As the world’s “most famous teetotal vegetarian sex insect”, Russell Brand has irked and delighted with his verbose cockney patois, making him Britain’s most imitated export since Manuel himself. Post-Sachsgate, Brand has quit the BBC, and disappeared to America to perform stand-up and reprise his Hollywood success. So should we be rejoicing that he’s off our screens? Or mourning the disappearance of an unpredictable burgeoning talent in British entertainment?

It’s not at all difficult to see why many find Brand so profoundly irritating – his Edwardian pimp image pervades TV, radio, cinema, the press, and literature, and when working within the constraints of the primetime, he’s rehashing the same wildly-delivered but forced and tired lines – “swines”, “ballbags” and “Hare Krishna” to name but a few. But in a television climate where permasmiler Fearne Cotton and the languidly “hip” Alexa Chung and Alex Zane hold the fort, surely it’s refreshing to have a loose canon on the scene, whose every move isn’t predictable sycophancy (as is the wont of Sachsgate’s other victim, Jonathan Ross)? And who didn’t get a sniggering sense of Schadenfreude, watching the Jonas Brothers weep as Brand ridiculed their chastity rings?

Stephen Fry, on his superb blog, recently wrote of the “pheme” theory with regard to fame, whereby the celebrity doesn’t necessarily seek to be well-liked or well-known, but the very act of talking about them, even in a negative or scandalous sense, exacerbates their notoriety.

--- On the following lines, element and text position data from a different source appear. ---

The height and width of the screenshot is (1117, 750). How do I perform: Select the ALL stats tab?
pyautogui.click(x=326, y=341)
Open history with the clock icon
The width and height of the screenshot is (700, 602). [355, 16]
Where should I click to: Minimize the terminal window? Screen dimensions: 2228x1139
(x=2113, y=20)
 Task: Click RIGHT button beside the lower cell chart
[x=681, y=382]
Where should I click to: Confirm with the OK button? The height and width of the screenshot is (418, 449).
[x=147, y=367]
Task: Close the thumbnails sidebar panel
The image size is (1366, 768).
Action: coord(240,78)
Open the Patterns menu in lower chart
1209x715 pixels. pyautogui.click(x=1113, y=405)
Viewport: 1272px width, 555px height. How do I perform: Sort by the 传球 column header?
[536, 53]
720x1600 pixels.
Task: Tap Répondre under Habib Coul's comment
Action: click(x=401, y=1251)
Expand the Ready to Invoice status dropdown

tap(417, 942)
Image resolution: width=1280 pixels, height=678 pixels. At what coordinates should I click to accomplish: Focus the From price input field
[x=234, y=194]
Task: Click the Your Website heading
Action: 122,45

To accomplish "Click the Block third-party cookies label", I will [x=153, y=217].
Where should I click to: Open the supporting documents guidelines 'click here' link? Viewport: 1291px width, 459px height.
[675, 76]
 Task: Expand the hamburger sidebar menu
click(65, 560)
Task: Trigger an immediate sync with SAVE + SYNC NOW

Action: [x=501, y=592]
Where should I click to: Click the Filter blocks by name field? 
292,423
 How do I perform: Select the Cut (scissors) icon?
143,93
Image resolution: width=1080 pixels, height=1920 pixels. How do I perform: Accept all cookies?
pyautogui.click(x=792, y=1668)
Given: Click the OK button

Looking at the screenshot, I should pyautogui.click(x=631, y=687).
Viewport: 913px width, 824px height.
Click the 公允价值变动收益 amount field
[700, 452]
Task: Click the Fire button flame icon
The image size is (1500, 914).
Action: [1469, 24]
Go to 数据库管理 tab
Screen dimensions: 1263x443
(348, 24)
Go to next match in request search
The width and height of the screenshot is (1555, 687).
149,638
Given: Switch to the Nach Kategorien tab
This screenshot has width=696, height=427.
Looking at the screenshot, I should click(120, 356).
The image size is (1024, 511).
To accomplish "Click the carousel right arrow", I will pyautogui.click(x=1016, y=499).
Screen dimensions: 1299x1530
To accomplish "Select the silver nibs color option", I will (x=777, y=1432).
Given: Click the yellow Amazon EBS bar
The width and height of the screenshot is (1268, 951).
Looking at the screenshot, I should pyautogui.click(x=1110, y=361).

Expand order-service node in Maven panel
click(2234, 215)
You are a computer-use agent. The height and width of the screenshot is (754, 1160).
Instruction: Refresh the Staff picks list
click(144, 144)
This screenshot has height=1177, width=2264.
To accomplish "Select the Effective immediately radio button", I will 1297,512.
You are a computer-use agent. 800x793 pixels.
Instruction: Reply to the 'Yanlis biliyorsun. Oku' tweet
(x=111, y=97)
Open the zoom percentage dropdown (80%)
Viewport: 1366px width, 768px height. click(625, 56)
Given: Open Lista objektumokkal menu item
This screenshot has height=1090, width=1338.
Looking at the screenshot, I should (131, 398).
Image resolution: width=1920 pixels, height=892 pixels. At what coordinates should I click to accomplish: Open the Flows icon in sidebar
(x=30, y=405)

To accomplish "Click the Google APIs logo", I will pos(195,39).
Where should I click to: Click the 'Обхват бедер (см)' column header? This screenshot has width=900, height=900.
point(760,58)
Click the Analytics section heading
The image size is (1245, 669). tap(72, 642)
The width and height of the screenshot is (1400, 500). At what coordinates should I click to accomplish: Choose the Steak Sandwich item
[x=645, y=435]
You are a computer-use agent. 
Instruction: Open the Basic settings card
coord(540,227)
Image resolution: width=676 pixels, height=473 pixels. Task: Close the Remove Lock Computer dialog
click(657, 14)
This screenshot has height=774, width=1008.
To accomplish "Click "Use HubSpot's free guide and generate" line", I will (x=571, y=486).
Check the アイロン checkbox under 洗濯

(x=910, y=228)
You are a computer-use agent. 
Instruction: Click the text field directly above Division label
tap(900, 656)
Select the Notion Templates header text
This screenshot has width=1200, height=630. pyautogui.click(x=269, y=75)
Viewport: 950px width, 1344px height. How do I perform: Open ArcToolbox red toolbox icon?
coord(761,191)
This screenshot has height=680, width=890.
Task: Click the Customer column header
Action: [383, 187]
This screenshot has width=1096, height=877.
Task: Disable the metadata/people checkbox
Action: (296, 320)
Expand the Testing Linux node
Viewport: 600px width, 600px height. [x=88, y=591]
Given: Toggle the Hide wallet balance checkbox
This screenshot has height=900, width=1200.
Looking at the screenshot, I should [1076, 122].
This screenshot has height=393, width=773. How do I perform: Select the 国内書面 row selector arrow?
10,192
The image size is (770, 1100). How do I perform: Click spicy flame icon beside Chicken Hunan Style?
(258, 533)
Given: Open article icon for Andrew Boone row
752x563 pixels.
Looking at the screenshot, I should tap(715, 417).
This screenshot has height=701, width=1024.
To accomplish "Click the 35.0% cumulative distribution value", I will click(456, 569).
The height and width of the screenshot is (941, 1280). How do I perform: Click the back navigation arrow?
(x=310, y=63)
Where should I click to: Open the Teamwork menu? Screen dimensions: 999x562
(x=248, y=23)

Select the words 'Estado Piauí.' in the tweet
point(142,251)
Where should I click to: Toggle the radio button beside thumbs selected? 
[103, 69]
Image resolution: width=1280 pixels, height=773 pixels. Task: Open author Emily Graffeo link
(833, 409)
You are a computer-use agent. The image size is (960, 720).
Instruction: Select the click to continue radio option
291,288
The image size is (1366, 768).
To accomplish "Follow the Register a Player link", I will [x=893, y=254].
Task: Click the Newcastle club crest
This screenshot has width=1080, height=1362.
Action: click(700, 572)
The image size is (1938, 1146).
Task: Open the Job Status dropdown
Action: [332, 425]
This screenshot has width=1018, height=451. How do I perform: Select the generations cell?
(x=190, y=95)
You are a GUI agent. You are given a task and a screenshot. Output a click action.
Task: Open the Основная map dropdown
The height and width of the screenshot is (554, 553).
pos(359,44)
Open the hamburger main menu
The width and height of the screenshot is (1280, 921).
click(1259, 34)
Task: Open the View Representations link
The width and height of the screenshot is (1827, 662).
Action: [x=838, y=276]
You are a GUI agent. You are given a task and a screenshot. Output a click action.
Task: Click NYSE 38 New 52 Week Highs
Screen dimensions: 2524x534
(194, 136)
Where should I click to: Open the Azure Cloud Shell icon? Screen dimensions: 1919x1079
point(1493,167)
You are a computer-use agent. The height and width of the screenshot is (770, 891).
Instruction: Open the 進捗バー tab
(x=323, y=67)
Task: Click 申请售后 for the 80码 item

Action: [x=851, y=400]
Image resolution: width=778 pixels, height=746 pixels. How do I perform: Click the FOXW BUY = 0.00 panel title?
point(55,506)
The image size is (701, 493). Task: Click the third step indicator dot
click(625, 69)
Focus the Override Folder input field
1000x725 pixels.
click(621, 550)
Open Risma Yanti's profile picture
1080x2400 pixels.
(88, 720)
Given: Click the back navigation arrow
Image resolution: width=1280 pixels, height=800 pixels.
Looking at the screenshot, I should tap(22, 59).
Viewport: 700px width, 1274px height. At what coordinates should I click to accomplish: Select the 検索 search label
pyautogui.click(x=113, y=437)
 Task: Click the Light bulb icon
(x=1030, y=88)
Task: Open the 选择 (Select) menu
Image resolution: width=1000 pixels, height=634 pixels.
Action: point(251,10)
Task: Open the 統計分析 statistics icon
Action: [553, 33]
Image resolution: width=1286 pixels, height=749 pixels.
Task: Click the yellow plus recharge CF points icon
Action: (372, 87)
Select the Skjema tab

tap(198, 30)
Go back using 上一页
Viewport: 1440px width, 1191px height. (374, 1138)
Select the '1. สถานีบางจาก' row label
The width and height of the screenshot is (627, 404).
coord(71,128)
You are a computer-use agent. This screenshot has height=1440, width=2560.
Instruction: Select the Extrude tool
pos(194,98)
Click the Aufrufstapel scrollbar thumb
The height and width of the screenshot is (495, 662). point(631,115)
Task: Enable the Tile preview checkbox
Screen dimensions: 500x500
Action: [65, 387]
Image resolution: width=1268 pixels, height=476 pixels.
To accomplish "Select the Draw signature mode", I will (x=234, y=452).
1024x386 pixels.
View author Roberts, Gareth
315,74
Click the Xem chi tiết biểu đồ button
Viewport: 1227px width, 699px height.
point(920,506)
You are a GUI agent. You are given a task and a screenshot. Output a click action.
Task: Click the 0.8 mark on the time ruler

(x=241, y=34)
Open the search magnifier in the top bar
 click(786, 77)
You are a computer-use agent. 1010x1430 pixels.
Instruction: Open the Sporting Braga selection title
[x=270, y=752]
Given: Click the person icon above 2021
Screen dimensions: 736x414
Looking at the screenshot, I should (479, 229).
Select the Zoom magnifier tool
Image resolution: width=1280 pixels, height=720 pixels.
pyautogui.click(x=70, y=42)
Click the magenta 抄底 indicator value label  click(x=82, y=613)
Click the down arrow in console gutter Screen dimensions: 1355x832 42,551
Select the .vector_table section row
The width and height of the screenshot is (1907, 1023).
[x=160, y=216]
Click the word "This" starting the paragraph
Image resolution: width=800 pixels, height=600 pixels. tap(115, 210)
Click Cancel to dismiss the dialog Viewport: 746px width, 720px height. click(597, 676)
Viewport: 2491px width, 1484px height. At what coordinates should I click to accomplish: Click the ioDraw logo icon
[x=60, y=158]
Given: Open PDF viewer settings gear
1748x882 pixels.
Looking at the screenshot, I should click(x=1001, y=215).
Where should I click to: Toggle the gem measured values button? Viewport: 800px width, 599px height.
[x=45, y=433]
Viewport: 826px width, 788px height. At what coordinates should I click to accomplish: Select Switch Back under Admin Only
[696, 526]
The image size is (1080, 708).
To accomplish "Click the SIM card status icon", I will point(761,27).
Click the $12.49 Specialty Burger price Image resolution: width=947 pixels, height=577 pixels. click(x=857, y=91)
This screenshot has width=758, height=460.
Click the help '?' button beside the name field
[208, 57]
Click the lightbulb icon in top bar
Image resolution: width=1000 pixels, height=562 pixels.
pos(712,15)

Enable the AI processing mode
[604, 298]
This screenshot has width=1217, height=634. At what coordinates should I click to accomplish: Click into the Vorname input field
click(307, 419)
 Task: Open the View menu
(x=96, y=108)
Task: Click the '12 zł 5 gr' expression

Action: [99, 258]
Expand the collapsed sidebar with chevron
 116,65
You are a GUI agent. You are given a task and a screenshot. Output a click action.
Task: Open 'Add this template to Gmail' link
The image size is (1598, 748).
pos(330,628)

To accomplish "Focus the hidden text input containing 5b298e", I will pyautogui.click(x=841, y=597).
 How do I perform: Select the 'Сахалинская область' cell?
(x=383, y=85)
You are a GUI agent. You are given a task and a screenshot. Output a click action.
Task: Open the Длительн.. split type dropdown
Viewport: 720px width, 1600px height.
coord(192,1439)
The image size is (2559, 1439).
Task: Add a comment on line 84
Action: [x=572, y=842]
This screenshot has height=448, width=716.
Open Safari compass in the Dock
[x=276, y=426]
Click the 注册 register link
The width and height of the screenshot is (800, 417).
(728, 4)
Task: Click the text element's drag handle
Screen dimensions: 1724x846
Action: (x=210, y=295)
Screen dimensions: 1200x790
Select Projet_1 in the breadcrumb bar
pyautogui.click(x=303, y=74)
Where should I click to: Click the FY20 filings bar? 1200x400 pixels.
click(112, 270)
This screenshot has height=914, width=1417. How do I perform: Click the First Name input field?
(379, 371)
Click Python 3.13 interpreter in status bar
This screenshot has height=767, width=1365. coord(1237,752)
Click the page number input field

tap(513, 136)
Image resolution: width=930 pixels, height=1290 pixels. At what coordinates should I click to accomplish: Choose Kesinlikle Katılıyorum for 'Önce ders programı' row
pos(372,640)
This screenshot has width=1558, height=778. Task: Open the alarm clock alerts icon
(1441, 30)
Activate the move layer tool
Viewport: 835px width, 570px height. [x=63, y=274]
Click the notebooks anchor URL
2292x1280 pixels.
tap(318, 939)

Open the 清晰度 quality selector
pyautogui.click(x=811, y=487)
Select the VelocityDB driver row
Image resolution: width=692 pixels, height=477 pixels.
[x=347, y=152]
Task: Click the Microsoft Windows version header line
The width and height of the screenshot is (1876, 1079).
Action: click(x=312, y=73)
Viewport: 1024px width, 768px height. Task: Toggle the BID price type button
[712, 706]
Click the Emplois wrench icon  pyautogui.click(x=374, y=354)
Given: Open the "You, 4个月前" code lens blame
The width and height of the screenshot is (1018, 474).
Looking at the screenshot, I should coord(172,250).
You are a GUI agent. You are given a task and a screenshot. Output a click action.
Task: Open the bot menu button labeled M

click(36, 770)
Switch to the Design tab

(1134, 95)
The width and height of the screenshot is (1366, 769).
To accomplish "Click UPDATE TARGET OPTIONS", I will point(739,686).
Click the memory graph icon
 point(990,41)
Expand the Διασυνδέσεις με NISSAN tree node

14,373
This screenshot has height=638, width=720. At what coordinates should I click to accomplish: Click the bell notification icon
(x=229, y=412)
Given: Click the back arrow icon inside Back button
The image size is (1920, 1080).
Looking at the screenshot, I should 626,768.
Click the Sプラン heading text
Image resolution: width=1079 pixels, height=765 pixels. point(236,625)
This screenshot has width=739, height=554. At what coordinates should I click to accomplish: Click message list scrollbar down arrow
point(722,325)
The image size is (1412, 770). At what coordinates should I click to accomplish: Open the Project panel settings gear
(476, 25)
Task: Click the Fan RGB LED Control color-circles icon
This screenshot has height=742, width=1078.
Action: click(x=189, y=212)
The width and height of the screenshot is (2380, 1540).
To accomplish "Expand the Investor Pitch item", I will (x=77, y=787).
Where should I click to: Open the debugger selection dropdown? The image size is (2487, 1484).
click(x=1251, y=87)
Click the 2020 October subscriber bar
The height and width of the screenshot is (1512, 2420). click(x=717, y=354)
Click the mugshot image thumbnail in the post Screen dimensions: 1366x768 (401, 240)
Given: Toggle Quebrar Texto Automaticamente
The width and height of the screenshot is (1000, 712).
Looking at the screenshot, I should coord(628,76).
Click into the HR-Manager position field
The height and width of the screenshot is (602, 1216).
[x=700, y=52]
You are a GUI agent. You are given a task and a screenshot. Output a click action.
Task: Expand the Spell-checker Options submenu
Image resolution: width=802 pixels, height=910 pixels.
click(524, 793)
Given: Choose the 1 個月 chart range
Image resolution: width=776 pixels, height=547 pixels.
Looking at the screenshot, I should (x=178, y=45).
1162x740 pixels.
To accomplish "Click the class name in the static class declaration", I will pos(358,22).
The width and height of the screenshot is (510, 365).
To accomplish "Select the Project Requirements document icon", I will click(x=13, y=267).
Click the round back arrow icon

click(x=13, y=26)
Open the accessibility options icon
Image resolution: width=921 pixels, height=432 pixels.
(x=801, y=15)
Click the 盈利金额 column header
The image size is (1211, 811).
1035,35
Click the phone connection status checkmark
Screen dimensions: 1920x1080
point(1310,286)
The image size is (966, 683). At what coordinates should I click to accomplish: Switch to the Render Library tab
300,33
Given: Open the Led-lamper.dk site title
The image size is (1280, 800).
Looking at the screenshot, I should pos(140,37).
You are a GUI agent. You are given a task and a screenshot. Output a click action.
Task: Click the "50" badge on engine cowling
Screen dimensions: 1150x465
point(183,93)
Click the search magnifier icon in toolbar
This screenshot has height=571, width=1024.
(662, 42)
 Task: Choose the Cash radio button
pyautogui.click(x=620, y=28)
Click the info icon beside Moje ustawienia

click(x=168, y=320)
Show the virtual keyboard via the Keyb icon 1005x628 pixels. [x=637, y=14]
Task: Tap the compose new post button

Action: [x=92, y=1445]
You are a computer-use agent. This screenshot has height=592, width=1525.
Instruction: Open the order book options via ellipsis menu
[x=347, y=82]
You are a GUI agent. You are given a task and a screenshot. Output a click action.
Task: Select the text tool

Andrew Sachs’ burlesque dancer granddaughter certainly seems to have caught onto this notion (besides, who has sex with Russell Brand, lets on that their granddad is famous, and doesn’t expect it to materialise in the act of a man whose whole career rests on innuendo and rudery?), and despite their apparent outrage, Auntie Beeb has perpetuated this theory by employing Brand in the first place – after his sacking from MTV and XFM, it’s incredulous to believe that the BBC thought he would tone down his act. To an extent it’s a safe bet – he can never be held up for drinking, falling out of clubs or taking drugs, as it’s old news.

Whether you like sex-obsessive Brand or not, it’s obvious to anyone with half a brain that the Daily Mail are the biggest criminals in this tale – if they’re so morally affronted at Brand’s behaviour, why do they constantly reinforce his image? Their incitement of mass hysteria, leading angry Mail Online surfers to kiss the arse of “national treasure Andrew Sachs” and sales of Brand’s collection of excellent Guardian columns to dwindle, is exponentially more offensive than calling a president “that retarded cowboy fella”.